==== RECORDED INFORMATION

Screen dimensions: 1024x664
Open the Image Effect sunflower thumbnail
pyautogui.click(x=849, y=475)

========
==== RECORDED INFORMATION

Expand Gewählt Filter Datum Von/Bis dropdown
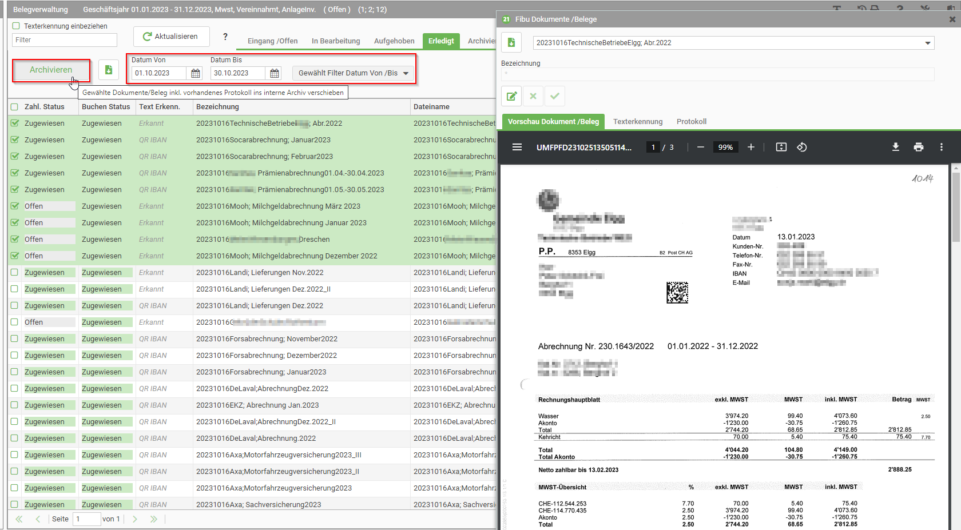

========
==== RECORDED INFORMATION

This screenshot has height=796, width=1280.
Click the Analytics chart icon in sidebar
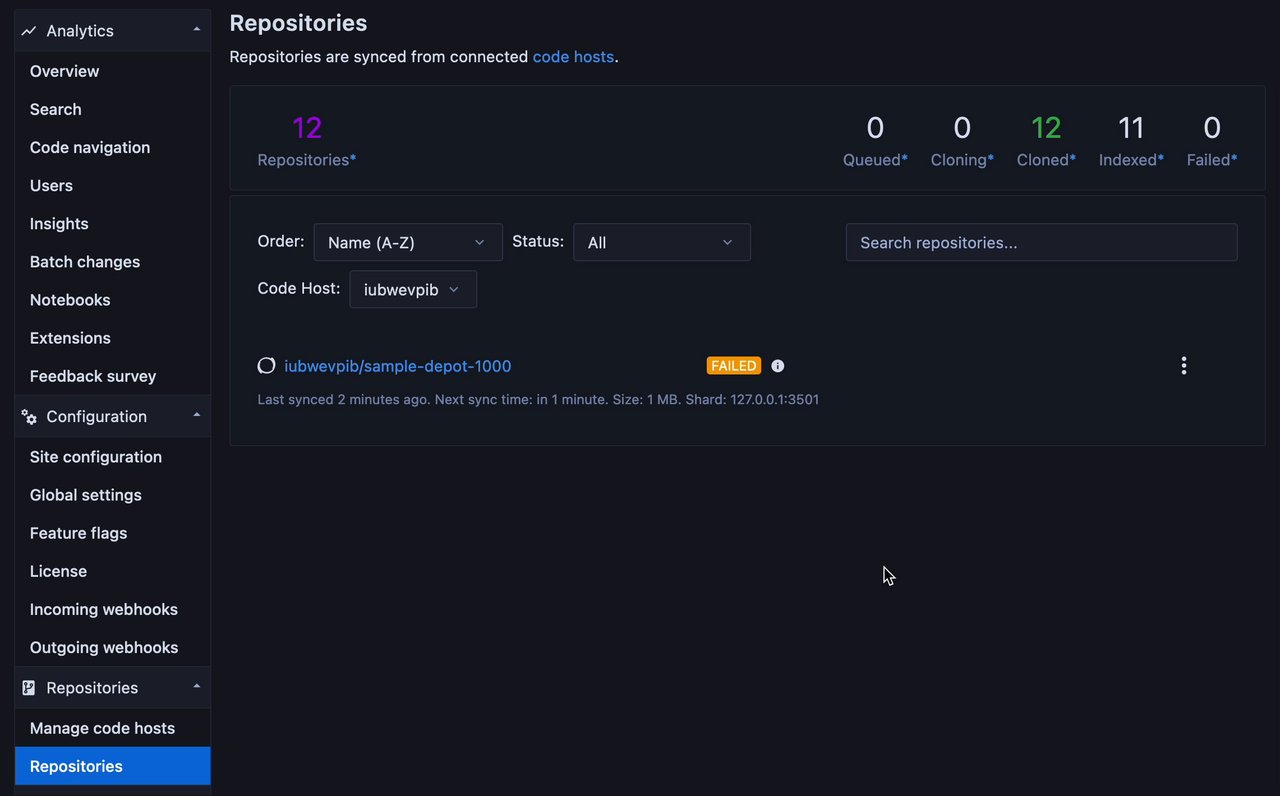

========

TASK
Reproduce verbatim the part of the listing that opens with the line containing "Screen dimensions: 1024x664" and closes with the line containing "pyautogui.click(x=849, y=475)", with both of those lines included.

COMPLETE RESPONSE
Screen dimensions: 1024x664
Open the Image Effect sunflower thumbnail
pyautogui.click(x=849, y=475)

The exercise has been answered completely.